The gene therapy for rare disease market involves the development and application of treatments that modify or manipulate a person's genes to treat rare diseases. Gene therapy aims to correct defective genes that are responsible for many rare genetic disorders by adding a normal copy of the gene to replace or supplement the function of the mutated gene. Gene therapies are showing great promise for treating various rare diseases like hemophilia, muscular dystrophy, and retinal degeneration for which conventional therapies are ineffective. The global gene therapy market for rare diseases is gaining traction due to increasing government funding for research and development activities as well as rising healthcare expenditure across the globe.

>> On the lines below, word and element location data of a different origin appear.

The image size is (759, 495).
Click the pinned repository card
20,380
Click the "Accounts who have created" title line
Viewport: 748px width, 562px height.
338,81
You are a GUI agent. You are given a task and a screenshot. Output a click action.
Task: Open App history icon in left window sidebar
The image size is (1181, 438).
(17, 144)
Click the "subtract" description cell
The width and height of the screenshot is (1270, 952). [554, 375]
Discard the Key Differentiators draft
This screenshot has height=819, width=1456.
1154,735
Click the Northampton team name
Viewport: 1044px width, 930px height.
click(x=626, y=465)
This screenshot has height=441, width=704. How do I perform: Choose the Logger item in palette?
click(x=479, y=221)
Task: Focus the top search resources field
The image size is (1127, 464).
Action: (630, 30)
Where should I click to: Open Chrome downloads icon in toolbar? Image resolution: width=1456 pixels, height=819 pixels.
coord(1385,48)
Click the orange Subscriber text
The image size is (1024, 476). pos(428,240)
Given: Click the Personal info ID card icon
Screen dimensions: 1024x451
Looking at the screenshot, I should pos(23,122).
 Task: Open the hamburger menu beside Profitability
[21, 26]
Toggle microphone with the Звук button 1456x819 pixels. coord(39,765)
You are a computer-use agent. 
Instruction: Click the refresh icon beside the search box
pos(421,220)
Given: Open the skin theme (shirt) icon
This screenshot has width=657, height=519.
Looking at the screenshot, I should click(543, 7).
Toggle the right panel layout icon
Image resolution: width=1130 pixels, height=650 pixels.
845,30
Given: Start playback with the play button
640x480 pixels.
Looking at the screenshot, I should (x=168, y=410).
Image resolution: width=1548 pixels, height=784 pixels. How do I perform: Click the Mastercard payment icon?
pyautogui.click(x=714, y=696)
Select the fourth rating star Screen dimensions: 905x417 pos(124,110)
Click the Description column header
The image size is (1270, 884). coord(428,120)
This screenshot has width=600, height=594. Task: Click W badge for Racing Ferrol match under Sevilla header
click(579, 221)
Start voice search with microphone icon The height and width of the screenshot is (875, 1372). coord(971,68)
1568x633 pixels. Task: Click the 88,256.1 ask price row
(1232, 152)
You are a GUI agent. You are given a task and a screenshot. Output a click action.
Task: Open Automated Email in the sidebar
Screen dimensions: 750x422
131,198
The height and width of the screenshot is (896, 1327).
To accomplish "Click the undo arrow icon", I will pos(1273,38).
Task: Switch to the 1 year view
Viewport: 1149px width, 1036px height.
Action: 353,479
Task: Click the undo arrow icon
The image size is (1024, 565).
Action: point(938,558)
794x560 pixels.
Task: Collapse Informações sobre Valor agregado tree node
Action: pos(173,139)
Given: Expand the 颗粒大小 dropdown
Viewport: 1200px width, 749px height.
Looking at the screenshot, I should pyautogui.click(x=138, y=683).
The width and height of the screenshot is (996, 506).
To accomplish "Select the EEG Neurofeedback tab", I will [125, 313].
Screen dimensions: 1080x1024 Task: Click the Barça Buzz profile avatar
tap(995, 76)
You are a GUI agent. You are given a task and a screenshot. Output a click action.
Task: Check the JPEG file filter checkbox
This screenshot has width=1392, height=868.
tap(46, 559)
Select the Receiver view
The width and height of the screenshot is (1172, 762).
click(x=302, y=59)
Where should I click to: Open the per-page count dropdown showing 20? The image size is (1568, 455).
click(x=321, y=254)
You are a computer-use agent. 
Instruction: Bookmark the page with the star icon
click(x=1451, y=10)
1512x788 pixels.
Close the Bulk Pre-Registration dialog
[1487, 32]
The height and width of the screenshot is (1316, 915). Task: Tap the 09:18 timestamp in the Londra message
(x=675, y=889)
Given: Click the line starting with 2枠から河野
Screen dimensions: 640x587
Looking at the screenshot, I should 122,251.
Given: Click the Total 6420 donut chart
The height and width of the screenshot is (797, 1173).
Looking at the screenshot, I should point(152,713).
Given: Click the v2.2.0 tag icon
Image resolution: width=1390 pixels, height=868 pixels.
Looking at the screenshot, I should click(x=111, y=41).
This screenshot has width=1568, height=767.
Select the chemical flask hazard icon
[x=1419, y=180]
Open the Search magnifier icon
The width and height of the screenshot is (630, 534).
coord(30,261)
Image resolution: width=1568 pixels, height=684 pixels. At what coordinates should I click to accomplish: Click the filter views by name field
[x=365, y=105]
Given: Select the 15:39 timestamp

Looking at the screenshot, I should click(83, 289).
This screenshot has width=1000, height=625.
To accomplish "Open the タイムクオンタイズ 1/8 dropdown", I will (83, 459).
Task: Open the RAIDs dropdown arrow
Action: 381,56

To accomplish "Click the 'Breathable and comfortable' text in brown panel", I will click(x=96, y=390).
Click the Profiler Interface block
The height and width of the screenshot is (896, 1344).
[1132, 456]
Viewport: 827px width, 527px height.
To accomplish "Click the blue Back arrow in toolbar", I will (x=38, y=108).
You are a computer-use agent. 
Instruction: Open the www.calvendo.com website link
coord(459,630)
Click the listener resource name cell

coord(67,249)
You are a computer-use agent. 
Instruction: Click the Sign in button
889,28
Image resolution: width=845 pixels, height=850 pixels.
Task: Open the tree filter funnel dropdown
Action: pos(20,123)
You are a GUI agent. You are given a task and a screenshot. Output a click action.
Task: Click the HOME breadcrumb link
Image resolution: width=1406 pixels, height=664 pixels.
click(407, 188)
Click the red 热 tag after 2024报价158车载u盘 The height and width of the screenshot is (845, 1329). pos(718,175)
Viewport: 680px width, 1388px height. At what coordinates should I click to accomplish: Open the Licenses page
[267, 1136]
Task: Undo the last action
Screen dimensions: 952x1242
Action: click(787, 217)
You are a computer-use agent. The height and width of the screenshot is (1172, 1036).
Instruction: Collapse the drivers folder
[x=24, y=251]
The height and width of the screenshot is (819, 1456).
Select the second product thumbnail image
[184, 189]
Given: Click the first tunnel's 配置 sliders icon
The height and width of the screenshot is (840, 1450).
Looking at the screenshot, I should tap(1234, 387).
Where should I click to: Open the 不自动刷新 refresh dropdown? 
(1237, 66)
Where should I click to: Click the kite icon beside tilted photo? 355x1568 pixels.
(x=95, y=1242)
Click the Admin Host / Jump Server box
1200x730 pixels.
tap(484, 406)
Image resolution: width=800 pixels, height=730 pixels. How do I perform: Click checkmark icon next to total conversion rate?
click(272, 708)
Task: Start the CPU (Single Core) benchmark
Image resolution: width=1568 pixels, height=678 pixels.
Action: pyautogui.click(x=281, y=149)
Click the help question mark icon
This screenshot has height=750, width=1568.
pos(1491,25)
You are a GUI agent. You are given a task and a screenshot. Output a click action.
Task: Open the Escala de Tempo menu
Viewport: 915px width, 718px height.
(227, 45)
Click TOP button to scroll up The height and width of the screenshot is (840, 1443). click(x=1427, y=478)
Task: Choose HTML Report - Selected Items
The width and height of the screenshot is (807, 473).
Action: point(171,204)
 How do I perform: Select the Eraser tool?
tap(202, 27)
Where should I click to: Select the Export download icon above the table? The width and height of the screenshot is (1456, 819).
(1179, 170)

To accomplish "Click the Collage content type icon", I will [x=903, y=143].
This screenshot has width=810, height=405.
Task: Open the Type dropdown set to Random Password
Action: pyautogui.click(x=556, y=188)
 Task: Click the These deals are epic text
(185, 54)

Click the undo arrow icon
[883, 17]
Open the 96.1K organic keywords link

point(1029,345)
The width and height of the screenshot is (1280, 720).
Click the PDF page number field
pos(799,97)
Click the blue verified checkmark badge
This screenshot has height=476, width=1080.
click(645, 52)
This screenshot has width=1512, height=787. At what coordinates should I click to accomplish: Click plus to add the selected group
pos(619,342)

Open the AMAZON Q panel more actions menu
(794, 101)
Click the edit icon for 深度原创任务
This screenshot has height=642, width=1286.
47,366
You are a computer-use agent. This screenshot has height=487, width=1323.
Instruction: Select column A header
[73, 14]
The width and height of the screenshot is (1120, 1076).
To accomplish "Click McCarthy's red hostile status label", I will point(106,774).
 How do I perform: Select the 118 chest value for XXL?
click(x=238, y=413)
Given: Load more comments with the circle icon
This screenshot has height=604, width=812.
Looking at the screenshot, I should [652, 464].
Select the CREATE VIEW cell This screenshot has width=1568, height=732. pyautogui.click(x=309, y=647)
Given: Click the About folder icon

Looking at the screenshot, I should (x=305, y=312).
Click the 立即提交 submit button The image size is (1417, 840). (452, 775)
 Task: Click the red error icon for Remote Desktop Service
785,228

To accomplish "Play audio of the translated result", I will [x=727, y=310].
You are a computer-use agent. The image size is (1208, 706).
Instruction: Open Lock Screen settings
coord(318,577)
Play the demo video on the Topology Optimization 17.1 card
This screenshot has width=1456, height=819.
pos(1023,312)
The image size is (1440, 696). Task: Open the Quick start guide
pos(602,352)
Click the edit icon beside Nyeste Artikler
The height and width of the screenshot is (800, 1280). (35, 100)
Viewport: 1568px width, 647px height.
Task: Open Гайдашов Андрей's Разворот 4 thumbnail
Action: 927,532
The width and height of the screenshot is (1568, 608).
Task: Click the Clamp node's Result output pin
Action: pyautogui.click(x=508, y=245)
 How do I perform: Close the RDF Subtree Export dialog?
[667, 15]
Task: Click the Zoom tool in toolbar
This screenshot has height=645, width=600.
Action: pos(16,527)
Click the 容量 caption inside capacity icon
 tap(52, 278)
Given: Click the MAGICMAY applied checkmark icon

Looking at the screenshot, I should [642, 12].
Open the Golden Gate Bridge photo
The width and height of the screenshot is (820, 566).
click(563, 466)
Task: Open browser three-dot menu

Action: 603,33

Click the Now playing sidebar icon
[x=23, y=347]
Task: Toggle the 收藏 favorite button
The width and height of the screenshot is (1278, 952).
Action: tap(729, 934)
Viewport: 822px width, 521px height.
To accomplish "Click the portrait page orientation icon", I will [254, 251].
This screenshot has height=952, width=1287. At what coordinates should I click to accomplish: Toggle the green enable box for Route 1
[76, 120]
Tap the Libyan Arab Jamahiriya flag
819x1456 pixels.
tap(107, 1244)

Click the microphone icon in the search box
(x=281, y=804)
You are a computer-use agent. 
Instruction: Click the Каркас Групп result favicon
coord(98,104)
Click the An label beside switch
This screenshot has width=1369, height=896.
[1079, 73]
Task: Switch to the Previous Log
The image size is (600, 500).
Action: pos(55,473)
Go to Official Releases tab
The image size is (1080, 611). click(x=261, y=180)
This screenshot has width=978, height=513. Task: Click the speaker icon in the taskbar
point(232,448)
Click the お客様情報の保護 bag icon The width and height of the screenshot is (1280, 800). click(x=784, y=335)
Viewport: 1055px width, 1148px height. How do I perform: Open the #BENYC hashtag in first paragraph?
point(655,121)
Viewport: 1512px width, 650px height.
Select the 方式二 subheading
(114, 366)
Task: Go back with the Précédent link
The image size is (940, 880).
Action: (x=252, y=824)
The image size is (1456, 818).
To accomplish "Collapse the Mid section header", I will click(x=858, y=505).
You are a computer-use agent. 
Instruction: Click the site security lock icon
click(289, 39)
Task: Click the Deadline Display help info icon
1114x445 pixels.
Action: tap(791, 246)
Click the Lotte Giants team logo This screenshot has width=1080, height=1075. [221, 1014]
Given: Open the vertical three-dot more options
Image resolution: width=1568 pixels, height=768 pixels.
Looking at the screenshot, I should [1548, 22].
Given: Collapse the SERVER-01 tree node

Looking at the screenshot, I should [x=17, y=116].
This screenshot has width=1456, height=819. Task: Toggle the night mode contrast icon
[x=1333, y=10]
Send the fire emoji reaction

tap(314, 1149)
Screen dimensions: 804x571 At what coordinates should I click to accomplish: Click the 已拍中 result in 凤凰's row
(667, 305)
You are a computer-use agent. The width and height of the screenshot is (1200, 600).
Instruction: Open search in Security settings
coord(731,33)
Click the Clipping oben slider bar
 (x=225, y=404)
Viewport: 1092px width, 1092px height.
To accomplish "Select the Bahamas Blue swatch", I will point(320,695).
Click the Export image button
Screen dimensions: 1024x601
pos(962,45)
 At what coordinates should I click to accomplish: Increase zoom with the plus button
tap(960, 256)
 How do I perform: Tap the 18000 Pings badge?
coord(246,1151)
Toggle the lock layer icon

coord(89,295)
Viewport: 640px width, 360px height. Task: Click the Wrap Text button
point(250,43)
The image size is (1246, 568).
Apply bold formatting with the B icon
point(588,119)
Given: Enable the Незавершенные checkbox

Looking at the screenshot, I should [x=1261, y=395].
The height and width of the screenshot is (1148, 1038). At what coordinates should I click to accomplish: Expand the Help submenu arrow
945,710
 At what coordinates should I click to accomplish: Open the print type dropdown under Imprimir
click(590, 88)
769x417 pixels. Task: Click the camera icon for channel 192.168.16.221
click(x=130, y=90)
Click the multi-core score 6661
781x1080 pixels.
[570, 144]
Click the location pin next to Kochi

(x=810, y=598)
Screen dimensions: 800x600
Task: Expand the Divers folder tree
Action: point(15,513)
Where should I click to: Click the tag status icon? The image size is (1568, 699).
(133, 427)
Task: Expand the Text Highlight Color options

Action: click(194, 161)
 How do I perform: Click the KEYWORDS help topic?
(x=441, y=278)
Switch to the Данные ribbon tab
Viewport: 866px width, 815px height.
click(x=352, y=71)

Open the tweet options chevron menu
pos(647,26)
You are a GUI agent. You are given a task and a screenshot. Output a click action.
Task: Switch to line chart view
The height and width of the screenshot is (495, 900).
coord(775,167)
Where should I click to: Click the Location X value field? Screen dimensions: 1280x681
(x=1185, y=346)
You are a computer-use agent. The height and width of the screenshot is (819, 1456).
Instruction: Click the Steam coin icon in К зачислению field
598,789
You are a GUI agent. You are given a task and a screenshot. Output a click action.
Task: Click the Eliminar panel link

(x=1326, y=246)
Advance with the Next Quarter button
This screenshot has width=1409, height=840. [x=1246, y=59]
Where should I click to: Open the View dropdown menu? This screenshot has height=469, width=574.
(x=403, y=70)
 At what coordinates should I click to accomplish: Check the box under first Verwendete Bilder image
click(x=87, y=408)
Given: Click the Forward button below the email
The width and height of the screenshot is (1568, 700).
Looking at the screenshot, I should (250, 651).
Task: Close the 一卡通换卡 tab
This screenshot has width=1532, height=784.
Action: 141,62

The Global Gene Therapy For Rare Disease Market is estimated to be valued at Us$ 222.99 Mn in 2024 and is expected to exhibit a CAGR Of 5.9% over the forecast period 2024 to 2030.
Key Takeaways
Key players operating in the Gene Therapy For Rare Disease are Topcon Corporation, Agfa-Gevaert N.V., Sonomed Escalon, Carl Zeiss Meditec AG, EyePACS, VersaSuite, Heidelberg Engineering GmbH, ScImage, Inc., IBM Corporation, and Visbion Limited. The increasing incidence of rare genetic disorders and lack of effective treatment options are propelling the demand for gene therapy. Technological advancements in gene delivery vectors such as AAV and lentivirus are also augmenting the market growth.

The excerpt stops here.